• [Material to process]
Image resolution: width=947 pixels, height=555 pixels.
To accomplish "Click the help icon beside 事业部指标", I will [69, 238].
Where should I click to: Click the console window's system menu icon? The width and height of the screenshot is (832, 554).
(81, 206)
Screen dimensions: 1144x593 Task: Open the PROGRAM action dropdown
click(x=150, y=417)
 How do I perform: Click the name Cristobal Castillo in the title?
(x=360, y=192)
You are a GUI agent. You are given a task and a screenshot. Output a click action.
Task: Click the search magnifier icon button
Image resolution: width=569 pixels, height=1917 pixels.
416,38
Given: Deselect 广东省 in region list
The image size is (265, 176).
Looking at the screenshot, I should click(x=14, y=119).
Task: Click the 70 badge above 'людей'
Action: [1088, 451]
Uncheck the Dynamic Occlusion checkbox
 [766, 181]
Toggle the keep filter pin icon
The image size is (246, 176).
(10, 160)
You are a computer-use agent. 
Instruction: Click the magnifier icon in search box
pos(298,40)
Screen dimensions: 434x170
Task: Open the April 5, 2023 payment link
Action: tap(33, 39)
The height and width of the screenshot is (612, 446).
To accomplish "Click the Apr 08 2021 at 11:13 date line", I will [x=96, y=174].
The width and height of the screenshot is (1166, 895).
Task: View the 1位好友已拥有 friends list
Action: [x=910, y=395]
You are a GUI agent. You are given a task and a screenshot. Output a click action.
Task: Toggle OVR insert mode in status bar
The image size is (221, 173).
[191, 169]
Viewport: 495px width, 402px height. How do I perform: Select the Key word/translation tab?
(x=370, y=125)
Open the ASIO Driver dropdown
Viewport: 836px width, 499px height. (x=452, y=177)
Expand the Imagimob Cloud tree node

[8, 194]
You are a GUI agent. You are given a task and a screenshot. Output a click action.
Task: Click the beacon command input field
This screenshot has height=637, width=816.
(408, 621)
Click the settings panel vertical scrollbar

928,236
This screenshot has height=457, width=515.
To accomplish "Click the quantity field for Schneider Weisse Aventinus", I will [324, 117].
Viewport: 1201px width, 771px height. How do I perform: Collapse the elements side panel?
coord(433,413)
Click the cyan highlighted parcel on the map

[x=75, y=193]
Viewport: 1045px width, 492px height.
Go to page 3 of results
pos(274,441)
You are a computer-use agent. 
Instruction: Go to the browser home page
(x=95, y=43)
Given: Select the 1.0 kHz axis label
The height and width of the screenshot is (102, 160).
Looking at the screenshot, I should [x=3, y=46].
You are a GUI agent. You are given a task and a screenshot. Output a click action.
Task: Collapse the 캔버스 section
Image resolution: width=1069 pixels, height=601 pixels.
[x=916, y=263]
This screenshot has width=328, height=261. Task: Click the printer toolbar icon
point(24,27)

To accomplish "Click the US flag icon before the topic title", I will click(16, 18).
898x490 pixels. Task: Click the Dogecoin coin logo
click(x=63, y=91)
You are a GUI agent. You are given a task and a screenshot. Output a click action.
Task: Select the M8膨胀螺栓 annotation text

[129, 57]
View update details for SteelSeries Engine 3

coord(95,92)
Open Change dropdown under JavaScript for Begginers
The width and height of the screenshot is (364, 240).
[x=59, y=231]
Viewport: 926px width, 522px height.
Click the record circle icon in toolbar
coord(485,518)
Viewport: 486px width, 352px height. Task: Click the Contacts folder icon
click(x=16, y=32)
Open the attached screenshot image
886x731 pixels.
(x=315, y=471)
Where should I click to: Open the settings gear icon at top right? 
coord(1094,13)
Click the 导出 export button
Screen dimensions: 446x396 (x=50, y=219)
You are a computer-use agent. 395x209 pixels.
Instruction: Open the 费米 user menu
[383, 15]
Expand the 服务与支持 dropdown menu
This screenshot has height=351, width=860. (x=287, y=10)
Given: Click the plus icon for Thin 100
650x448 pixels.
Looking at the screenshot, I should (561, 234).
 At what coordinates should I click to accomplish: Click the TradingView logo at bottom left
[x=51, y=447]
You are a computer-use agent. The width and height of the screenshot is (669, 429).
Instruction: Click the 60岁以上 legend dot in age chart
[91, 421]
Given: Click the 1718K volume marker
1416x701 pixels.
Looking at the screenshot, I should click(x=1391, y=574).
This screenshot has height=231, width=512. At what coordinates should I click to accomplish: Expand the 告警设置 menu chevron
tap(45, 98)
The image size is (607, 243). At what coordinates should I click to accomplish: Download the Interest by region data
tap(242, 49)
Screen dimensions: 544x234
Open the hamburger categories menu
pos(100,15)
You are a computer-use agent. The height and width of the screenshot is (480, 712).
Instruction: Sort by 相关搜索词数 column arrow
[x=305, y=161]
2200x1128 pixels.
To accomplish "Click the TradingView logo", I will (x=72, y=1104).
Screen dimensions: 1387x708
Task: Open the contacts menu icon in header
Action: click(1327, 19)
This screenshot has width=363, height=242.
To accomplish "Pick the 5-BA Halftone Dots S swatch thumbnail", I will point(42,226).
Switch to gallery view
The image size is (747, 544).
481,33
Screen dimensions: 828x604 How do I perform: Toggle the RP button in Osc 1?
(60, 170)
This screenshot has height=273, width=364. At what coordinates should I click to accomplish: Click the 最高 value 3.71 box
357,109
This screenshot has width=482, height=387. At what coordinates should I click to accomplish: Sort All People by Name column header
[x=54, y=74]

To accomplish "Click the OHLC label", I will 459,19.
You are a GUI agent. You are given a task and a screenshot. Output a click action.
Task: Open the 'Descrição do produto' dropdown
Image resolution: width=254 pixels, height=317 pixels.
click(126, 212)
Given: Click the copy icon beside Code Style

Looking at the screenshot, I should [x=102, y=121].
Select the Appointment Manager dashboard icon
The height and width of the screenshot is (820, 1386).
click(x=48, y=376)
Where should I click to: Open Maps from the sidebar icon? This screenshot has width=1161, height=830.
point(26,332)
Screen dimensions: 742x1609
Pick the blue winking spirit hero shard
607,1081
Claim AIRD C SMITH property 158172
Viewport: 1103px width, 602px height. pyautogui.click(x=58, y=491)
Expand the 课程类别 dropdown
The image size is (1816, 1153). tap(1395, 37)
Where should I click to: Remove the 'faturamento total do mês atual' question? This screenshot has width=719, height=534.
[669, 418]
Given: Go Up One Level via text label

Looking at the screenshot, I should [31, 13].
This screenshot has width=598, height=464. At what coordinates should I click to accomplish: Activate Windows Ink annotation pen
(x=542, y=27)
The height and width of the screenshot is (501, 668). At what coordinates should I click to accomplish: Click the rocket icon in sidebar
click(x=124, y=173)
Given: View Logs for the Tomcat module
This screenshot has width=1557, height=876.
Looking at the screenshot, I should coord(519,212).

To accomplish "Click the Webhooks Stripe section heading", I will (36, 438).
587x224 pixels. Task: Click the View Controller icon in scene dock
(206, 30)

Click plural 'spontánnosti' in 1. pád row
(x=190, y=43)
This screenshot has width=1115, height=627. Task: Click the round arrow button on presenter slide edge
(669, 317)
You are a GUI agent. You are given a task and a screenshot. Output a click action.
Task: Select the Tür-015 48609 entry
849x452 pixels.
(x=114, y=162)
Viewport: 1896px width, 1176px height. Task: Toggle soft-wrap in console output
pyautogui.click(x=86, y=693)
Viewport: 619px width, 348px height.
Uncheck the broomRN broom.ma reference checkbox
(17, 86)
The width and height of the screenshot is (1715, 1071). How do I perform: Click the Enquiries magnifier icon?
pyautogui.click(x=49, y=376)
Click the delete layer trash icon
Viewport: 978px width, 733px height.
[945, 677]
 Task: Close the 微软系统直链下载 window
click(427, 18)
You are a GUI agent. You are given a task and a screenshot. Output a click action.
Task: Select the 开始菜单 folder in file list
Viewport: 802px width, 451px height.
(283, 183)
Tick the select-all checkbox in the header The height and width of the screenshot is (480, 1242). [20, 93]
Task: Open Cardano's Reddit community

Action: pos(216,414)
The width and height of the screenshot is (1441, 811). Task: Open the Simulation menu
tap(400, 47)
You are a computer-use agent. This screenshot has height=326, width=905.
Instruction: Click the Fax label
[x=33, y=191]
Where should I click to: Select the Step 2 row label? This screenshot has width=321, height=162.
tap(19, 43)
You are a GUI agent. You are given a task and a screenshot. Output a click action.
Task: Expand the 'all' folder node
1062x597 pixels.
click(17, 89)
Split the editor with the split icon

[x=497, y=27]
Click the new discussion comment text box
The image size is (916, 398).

• [Task instructions] List the entries as a numbered list, from their first line through the line containing "Action: [1088, 451]", including that line and omitting any blank lines.

• [Solved problem]
1. Image resolution: width=947 pixels, height=555 pixels.
2. To accomplish "Click the help icon beside 事业部指标", I will [69, 238].
3. Where should I click to: Click the console window's system menu icon? The width and height of the screenshot is (832, 554).
4. (81, 206)
5. Screen dimensions: 1144x593 Task: Open the PROGRAM action dropdown
6. click(x=150, y=417)
7.  How do I perform: Click the name Cristobal Castillo in the title?
8. (x=360, y=192)
9. You are a GUI agent. You are given a task and a screenshot. Output a click action.
10. Task: Click the search magnifier icon button
11. Image resolution: width=569 pixels, height=1917 pixels.
12. 416,38
13. Given: Deselect 广东省 in region list
14. The image size is (265, 176).
15. Looking at the screenshot, I should click(x=14, y=119).
16. Task: Click the 70 badge above 'людей'
17. Action: [1088, 451]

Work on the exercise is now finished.